• WHAT TO WORK ON:
Beginning with the line containing "Instruction: Switch to the Sites tab" and ending at the last line of the records, transcribe each line exactly. Do not include pictures.

• RECORDS FOR THIS TASK:
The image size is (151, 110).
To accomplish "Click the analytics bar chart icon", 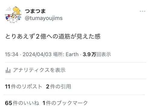I will 8,70.
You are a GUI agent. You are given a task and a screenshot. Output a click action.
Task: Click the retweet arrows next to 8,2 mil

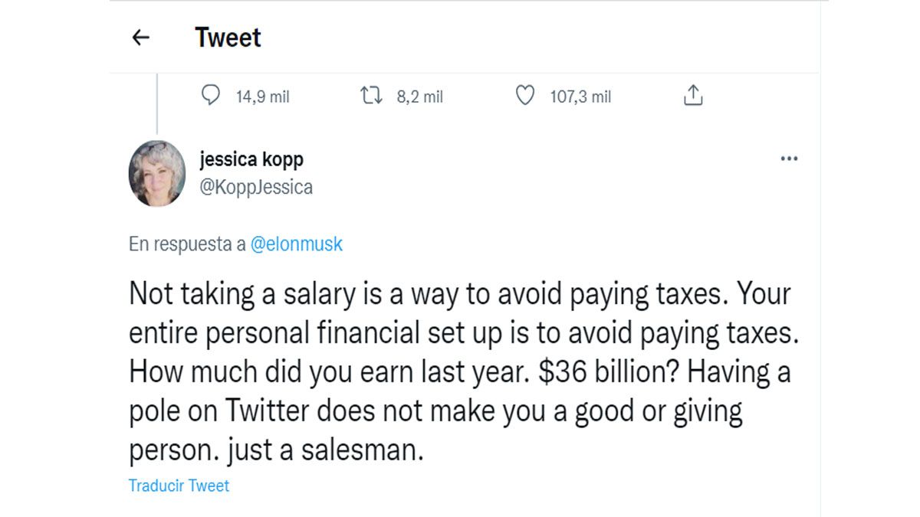(372, 96)
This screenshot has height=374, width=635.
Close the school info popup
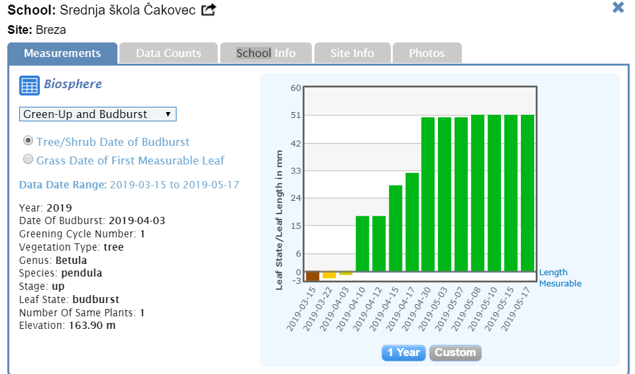tap(618, 8)

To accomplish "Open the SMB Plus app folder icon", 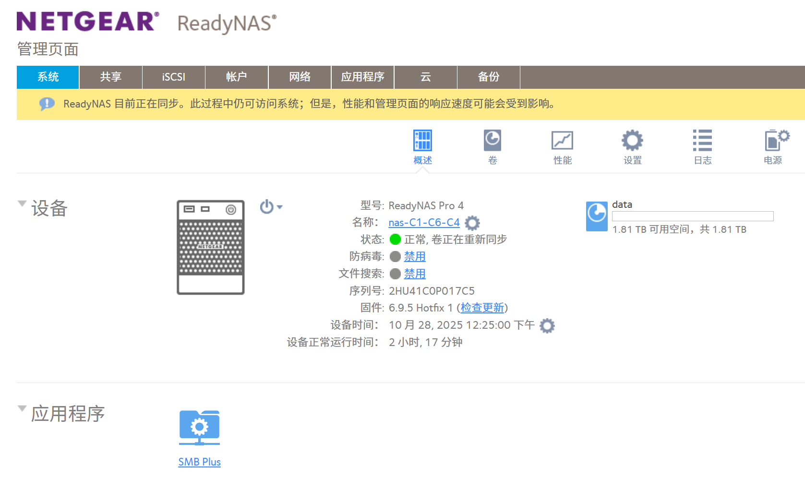I will point(199,427).
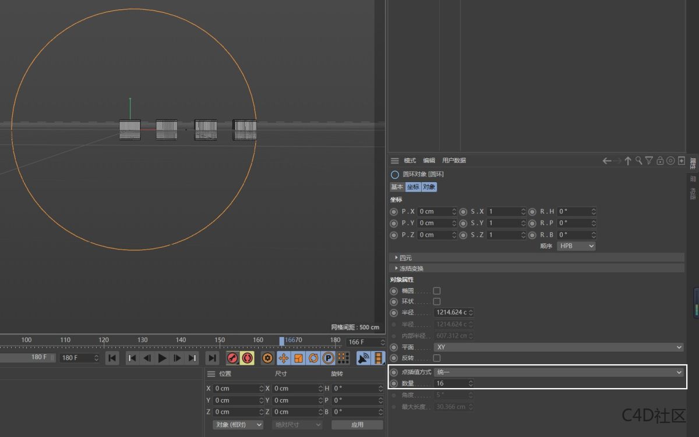
Task: Switch to the 基本 tab
Action: pyautogui.click(x=397, y=187)
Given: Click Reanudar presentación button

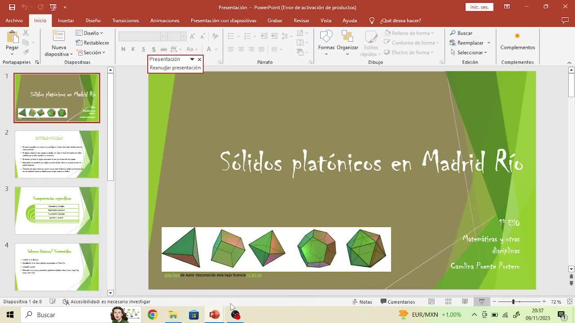Looking at the screenshot, I should (x=175, y=68).
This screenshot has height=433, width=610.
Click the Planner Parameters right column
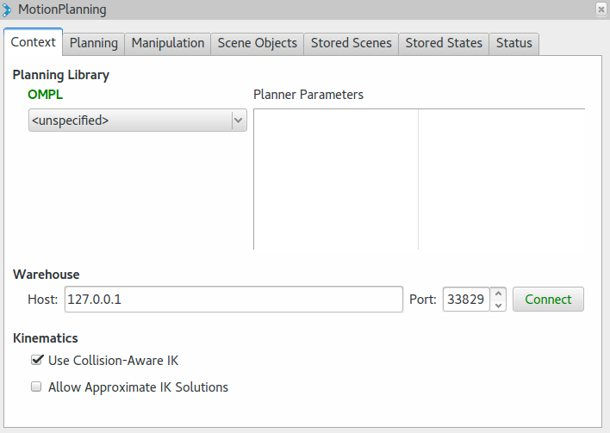click(501, 179)
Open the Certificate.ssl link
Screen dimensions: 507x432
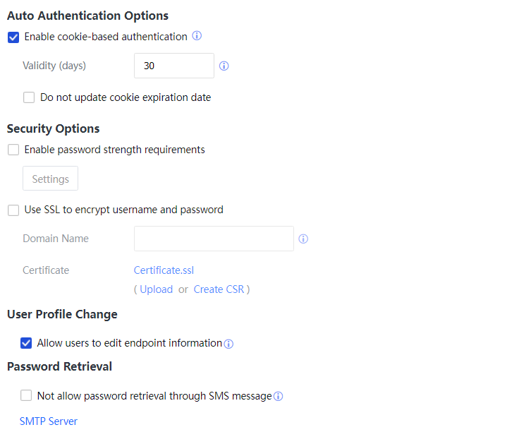pyautogui.click(x=164, y=270)
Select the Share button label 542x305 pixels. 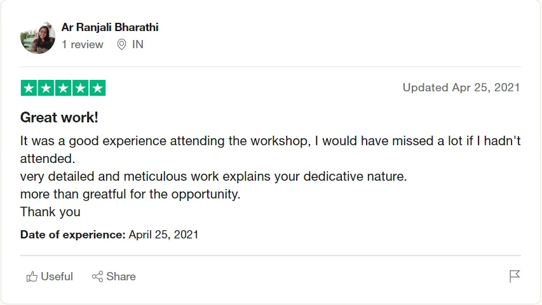(121, 276)
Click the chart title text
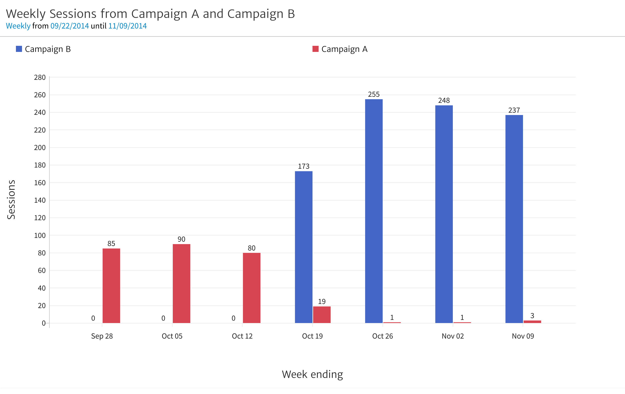This screenshot has width=625, height=394. click(x=150, y=14)
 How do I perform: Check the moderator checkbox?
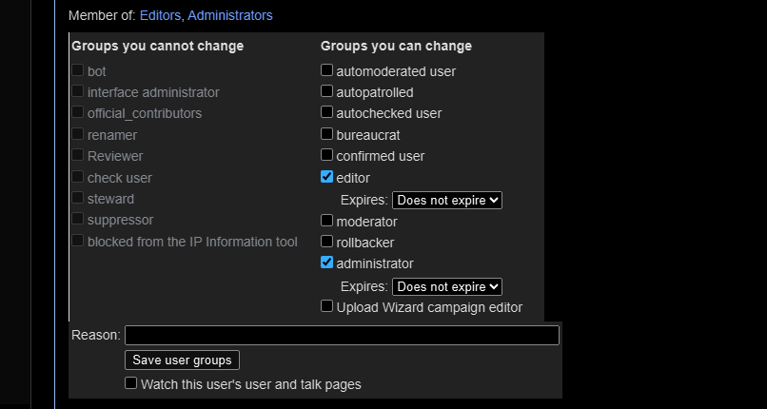pyautogui.click(x=327, y=221)
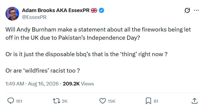Click the reply speech bubble icon
The width and height of the screenshot is (205, 109).
pos(11,101)
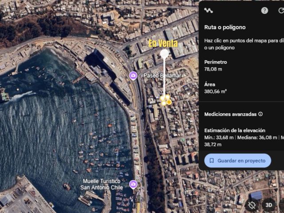Screen dimensions: 284x213
Task: Click Guardar en proyecto button
Action: click(x=238, y=161)
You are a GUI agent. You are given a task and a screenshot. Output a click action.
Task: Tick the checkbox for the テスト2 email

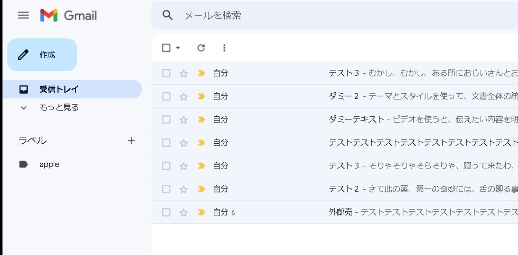[x=166, y=189]
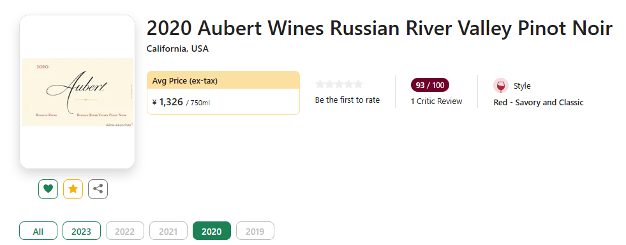626x245 pixels.
Task: Open the share icon options
Action: (98, 189)
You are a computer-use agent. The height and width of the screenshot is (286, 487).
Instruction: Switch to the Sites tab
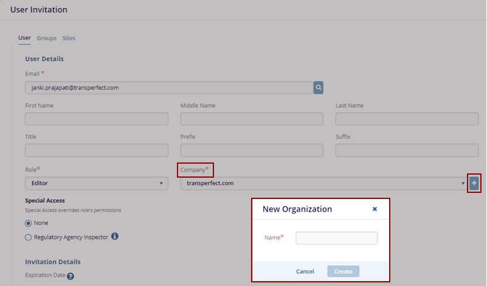[x=69, y=38]
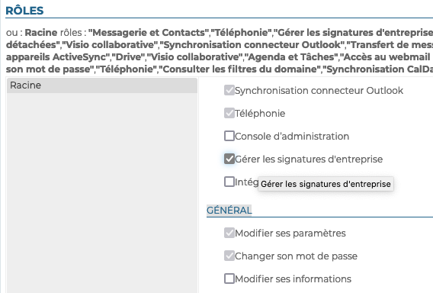Click the Modifier ses informations label text

click(293, 279)
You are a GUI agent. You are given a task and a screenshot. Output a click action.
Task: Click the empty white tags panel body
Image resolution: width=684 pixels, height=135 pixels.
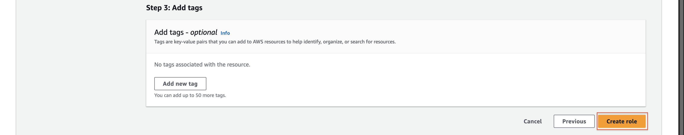[425, 80]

• WRITTEN ANSWER:
Instruction: Switch to the Sites tab
[x=69, y=38]
Click the Modifier ses informations label text

click(293, 279)
You are a GUI agent. You are given a task and a screenshot. Output a click action.
Task: Click the empty white tags panel body
Image resolution: width=684 pixels, height=135 pixels.
[425, 80]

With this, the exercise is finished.